(DATA PROVIDED Opens)

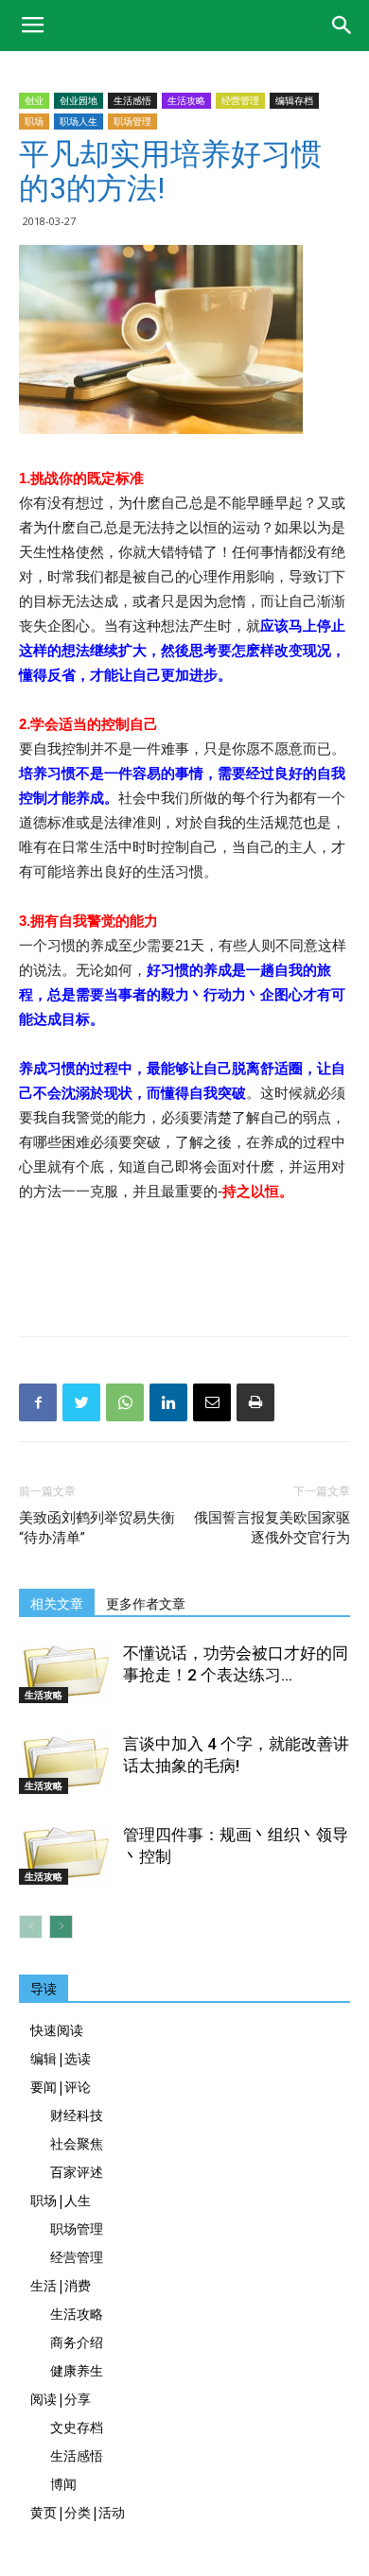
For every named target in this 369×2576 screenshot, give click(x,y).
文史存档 (76, 2427)
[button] (342, 25)
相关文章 (56, 1603)
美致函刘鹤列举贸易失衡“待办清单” (97, 1527)
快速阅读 (56, 2030)
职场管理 (132, 121)
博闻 (63, 2484)
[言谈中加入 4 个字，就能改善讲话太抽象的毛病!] (66, 1763)
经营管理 (240, 100)
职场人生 (78, 121)
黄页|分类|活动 (77, 2512)
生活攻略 (186, 100)
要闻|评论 (60, 2087)
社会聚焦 (76, 2143)
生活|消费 (60, 2285)
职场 (34, 121)
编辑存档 (294, 100)
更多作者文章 (145, 1603)
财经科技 (76, 2115)
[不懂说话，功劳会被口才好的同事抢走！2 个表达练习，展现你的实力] (66, 1673)
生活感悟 (132, 100)
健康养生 (76, 2370)
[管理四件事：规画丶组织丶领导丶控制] (66, 1854)
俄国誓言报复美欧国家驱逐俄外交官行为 (272, 1527)
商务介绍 (76, 2342)
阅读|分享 (60, 2399)
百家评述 (76, 2172)
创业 (34, 100)
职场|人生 (60, 2200)
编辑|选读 (60, 2058)
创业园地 (78, 100)
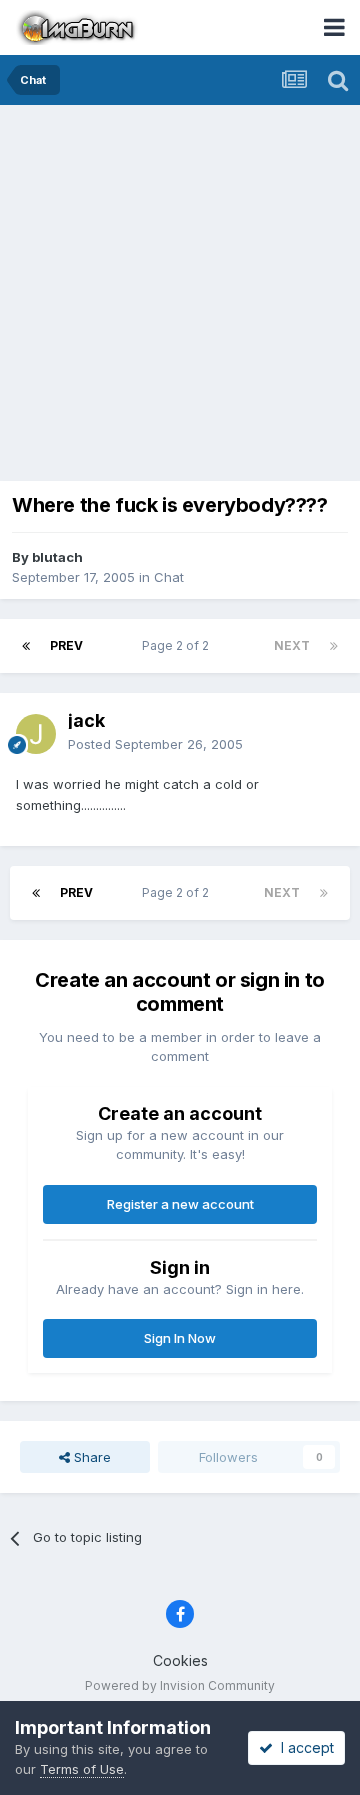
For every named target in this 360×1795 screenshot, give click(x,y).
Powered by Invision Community (180, 1685)
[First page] (26, 646)
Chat (169, 577)
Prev (66, 645)
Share (90, 1457)
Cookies (180, 1660)
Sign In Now (180, 1338)
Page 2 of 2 (178, 645)
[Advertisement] (180, 295)
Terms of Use (82, 1769)
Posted (155, 744)
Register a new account (180, 1204)
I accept (303, 1747)
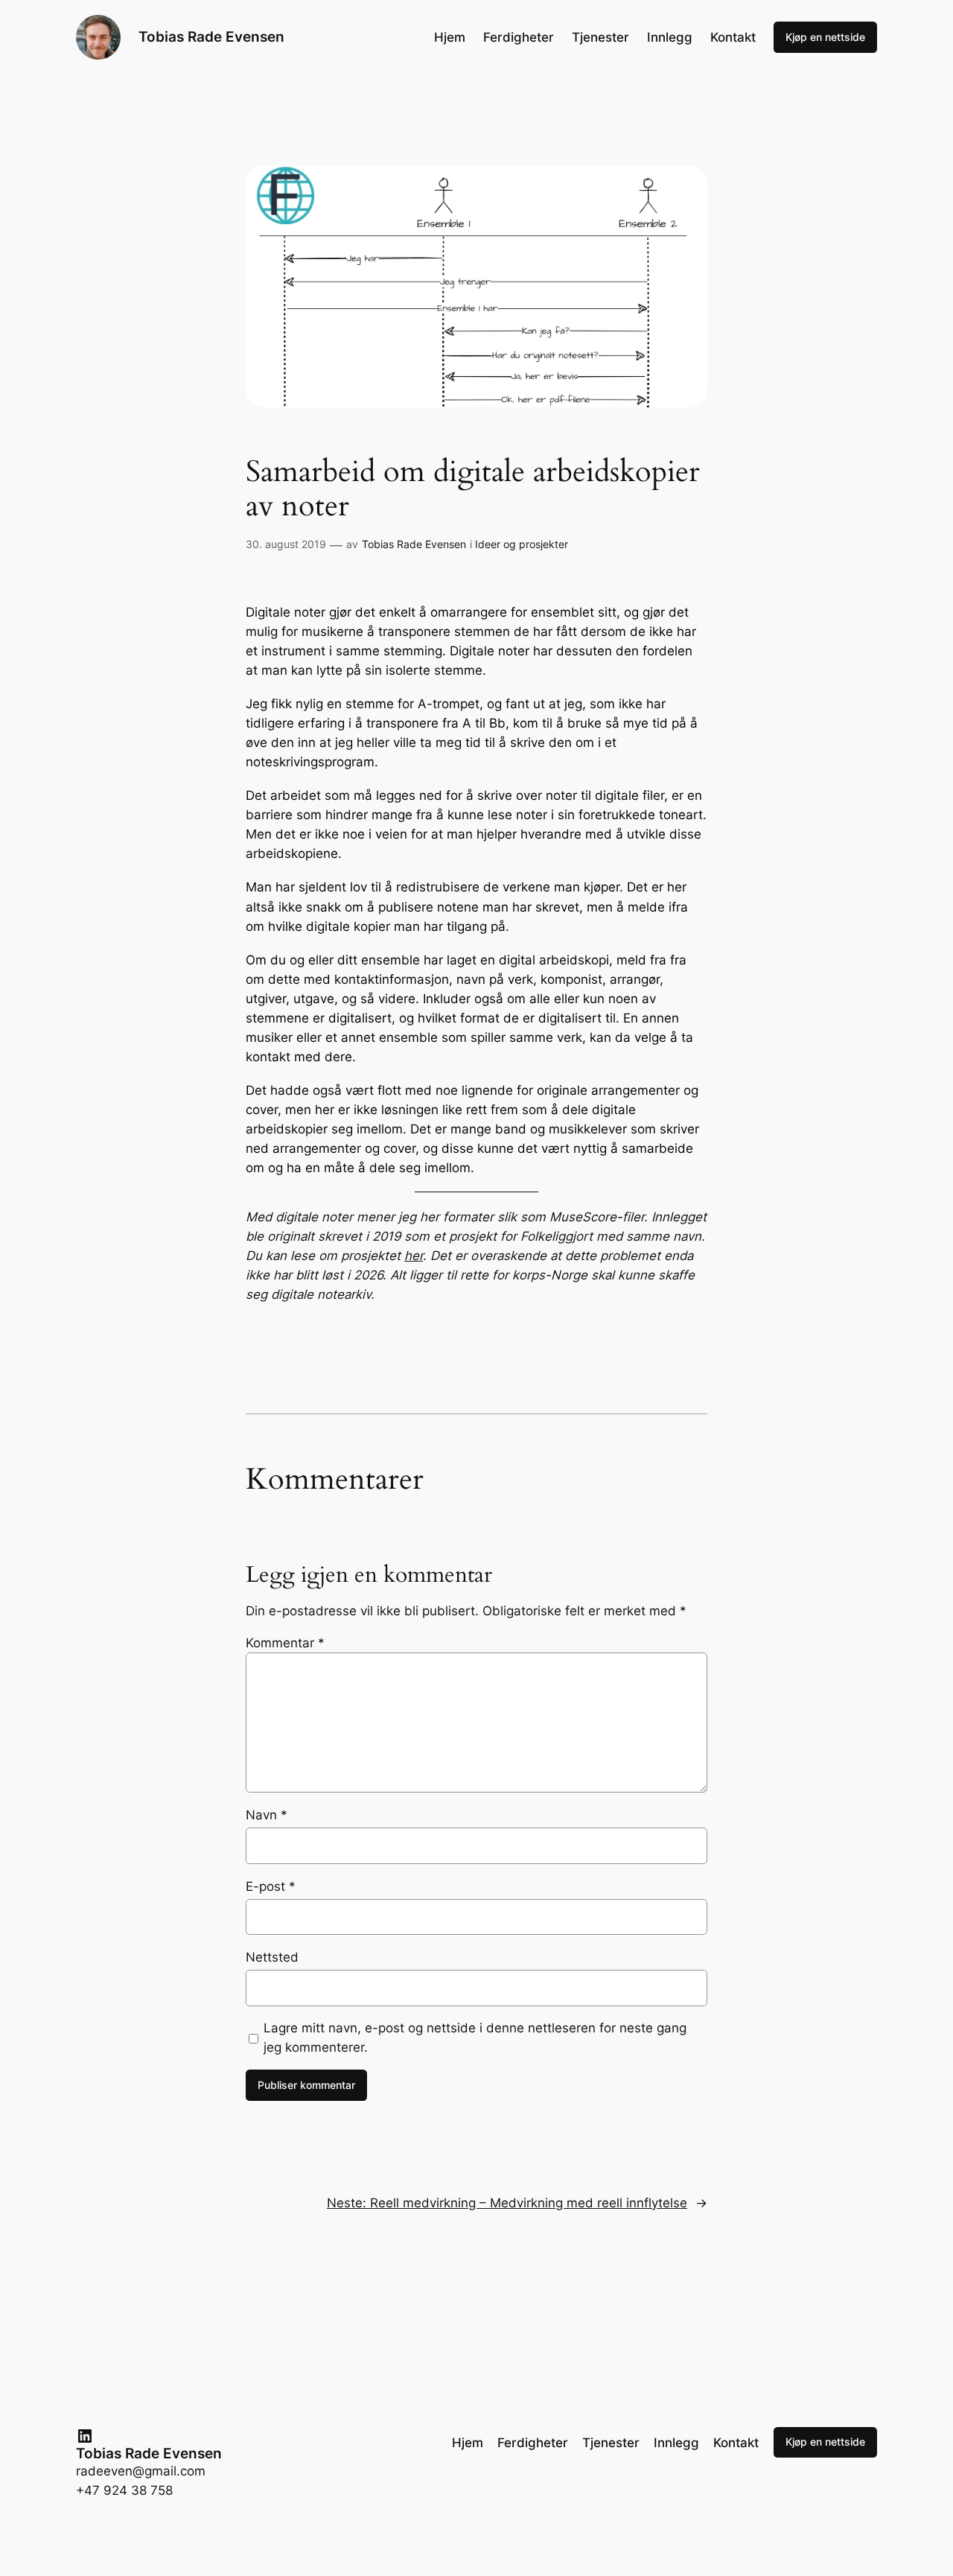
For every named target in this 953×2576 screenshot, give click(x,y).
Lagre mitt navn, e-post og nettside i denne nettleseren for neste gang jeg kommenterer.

(DATA PROVIDED Closes)

* TO DO:
Could you set down every record above exactly as written, leaving out the pictures?

* WRITTEN ANSWER:
For every named target in this 369×2576 screenshot, give click(x,y).
文史存档 (76, 2427)
[button] (342, 25)
相关文章 (56, 1603)
美致函刘鹤列举贸易失衡“待办清单” (97, 1527)
快速阅读 (56, 2030)
职场管理 (132, 121)
博闻 (63, 2484)
[言谈中加入 4 个字，就能改善讲话太抽象的毛病!] (66, 1763)
经营管理 (240, 100)
职场人生 (78, 121)
黄页|分类|活动 (77, 2512)
生活攻略 (186, 100)
要闻|评论 (60, 2087)
社会聚焦 (76, 2143)
生活|消费 (60, 2285)
职场 (34, 121)
编辑存档 (294, 100)
更多作者文章 (145, 1603)
财经科技 (76, 2115)
[不懂说话，功劳会被口才好的同事抢走！2 个表达练习，展现你的实力] (66, 1673)
生活感悟 (132, 100)
健康养生 (76, 2370)
[管理四件事：规画丶组织丶领导丶控制] (66, 1854)
俄国誓言报复美欧国家驱逐俄外交官行为 (272, 1527)
商务介绍 (76, 2342)
阅读|分享 (60, 2399)
百家评述 (76, 2172)
创业 (34, 100)
职场|人生 (60, 2200)
编辑|选读 (60, 2058)
创业园地 (78, 100)
For every named target in this 360×1795 screenshot, give click(x,y).
Powered by Invision Community (180, 1685)
[First page] (26, 646)
Chat (169, 577)
Prev (66, 645)
Share (90, 1457)
Cookies (180, 1660)
Sign In Now (180, 1338)
Page 2 of 2 (178, 645)
[Advertisement] (180, 295)
Terms of Use (82, 1769)
Posted (155, 744)
Register a new account (180, 1204)
I accept (303, 1747)
For every named target in this 953×2576 screenshot, give click(x,y).
Lagre mitt navn, e-post og nettside i denne nettleseren for neste gang jeg kommenterer.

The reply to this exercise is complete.